- Task description
Copy everything from "Open the Info panel" down to the end of the rows, switching "parameter hint" to "argument hint" and leaving all else unchanged.

- Data supplied

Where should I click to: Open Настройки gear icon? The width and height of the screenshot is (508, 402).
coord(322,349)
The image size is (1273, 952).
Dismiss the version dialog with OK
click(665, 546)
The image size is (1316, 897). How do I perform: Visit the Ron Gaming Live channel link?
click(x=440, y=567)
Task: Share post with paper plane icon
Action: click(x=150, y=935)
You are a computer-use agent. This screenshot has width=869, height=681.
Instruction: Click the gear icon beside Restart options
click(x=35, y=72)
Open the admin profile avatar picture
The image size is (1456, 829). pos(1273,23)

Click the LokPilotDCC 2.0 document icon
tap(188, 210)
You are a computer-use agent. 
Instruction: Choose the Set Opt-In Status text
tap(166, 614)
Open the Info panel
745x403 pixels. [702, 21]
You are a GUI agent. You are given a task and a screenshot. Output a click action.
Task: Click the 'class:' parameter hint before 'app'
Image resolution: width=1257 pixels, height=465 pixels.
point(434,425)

- Output of the task
Open the Info panel
745x403 pixels. [702, 21]
You are a GUI agent. You are given a task and a screenshot. Output a click action.
Task: Click the 'class:' argument hint before 'app'
Image resolution: width=1257 pixels, height=465 pixels.
point(434,425)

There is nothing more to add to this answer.